[READING PASSAGE]
⁂

Record 4.4 Million People Quit Their Jobs in September

In August, 4.3 million people — a record number — quit their jobs for a variety of reasons. It was believed that once the labor market began to settle down after the disruptions caused by the pandemic those numbers would ease and the demand for work would catch up with the supply of jobs.

That may be the case, but not in September. A record 4.4 million workers decided to leave their jobs, raising the specter that the disconnect between the number of jobs and people looking for work would continue to dampen economic growth.

The specific industries being affected by people leaving their jobs reveal one aspect of the crisis: In a flush labor market, many workers have the luxury of changing careers for better pay, benefits, or both.

Washington Post:

In September, the number of quits increased in arts, entertainment, and recreation (+56,000); a category labeled “other services” (+47,000); and state and local government education (+30,000). In general, industries with the highest percentages of workers quitting include trade, transportation, and utilities, particularly retail, professional and business services, and leisure and hospitality industries like arts and entertainment, and hotels and restaurants. A whopping 6.6 percent of workers in accommodation and food services quit their job in the month.

The South, the West and Midwest have the highest numbers of workers quitting their jobs, at 3.3, 3.1 and 3.0 percent, while only 2.2 percent of workers in the Northeast are quitting jobs.

The number of people leaving their jobs is a staggering three percent of the entire workforce. When 6.6 percent of the hotel and restaurant employees leave their jobs in one month — and that’s with large incentives not present before the pandemic — you have to think there’s a fundamental shift in the labor force at work.

But what is it these people want?

Economists surmise that phenomena is a result of a complicated mix of trends. Child and family care, and schooling unpredictability continue to fuel the reluctance of some parents to get back into the labor force. Public health concerns remain an issue for in-person work, with the virus caseloads remaining stubborn despite declining significantly from their mid-September peak.

Many workers have made the calculation that their old jobs — low paying work in industries like restaurants, which have really struggled to fill holes — are no longer desirable, even as companies dangle raises and bonuses to lure workers back to the workplace. Some older workers have taken early retirements, part of a portrait of a labor force that has shrunk, by percentage of the U.S. population during the pandemic.

And some economists’ question whether there are other factors that have reshaped the traditional dynamics of the labor force after 750,000 people have died.

Speaking from experience, there are few jobs with higher stress levels and lower rewards than restaurant and bar work. So it’s not surprising that the turnover in those jobs would be so high.

According to the jobs site ZipRecruiter, 55 percent of people looking for work on their site desire some kind of home employment.

Of those who were seeking the ability to work from home, 85 percent said either workplace safety concerns (50 percent) or child care/family care needs (35 percent) were driving their decisions — data that indicates how many people are attempting to switch industries in the hopes of being able to work from home.

The pandemic has started a revolution in employment that we are only able to dimly discern the outlines of at present. It’s unsettling to industries, to workers, and their families — as all revolutions are.

Not everyone is “learning to code.” But a far greater number of people will probably end up happier and more satisfied with their jobs when it’s all said and done.

⁂

[TASKS TO CARRY OUT]
1. Decide whether each statement agrees with the article on record job quits. Answer yes or no, and quote the deciding words. (a) In September, quits in arts, entertainment, and recreation rose by 56,000. (b) The Northeast has the highest share of workers quitting their jobs. (c) On ZipRecruiter, 55 percent of people looking for work want some kind of home employment.
2. List every U.S. region named in the article on record job quits, each with the percentage of its workers quitting.
3. Reproduce verbatim the part of the article on record job quits that opens with the words containing "In August, 4.3" and closes with "benefits, or both.".

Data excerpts
⁂

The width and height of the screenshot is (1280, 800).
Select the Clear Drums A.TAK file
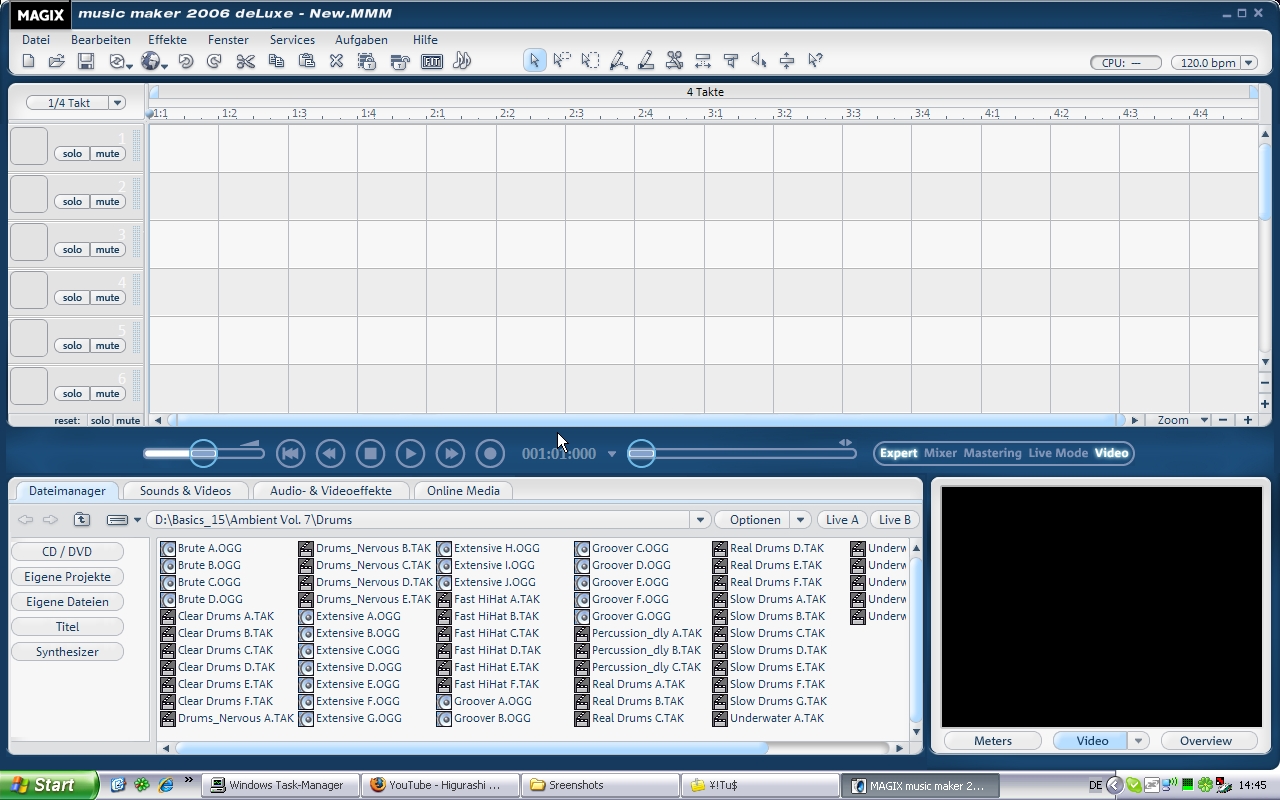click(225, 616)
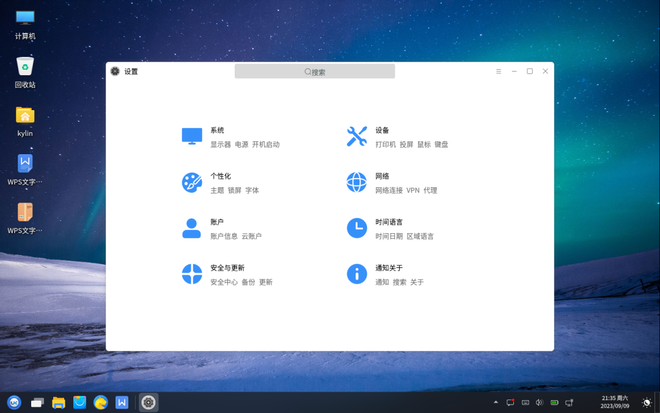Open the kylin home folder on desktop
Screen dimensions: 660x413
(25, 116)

⁂

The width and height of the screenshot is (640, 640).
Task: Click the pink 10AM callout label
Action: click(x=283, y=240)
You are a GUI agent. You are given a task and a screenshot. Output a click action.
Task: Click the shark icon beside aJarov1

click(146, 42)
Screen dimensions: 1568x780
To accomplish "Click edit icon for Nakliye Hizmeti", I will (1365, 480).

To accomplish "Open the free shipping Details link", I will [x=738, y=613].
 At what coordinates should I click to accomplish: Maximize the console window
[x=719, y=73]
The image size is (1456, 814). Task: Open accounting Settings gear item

⁂

[RESPONSES BY TASK]
1.
(a) Yes: "the number of quits increased in arts, entertainment, and recreation (+56,000)"
(b) No: "only 2.2 percent of workers in the Northeast are quitting jobs"
(c) Yes: "55 percent of people looking for work on their site desire some kind of home employment"

2.
- South: 3.3 percent
- West: 3.1 percent
- Midwest: 3.0 percent
- Northeast: 2.2 percent

3.
In August, 4.3 million people — a record number — quit their jobs for a variety of reasons. It was believed that once the labor market began to settle down after the disruptions caused by the pandemic those numbers would ease and the demand for work would catch up with the supply of jobs.

That may be the case, but not in September. A record 4.4 million workers decided to leave their jobs, raising the specter that the disconnect between the number of jobs and people looking for work would continue to dampen economic growth.

The specific industries being affected by people leaving their jobs reveal one aspect of the crisis: In a flush labor market, many workers have the luxury of changing careers for better pay, benefits, or both.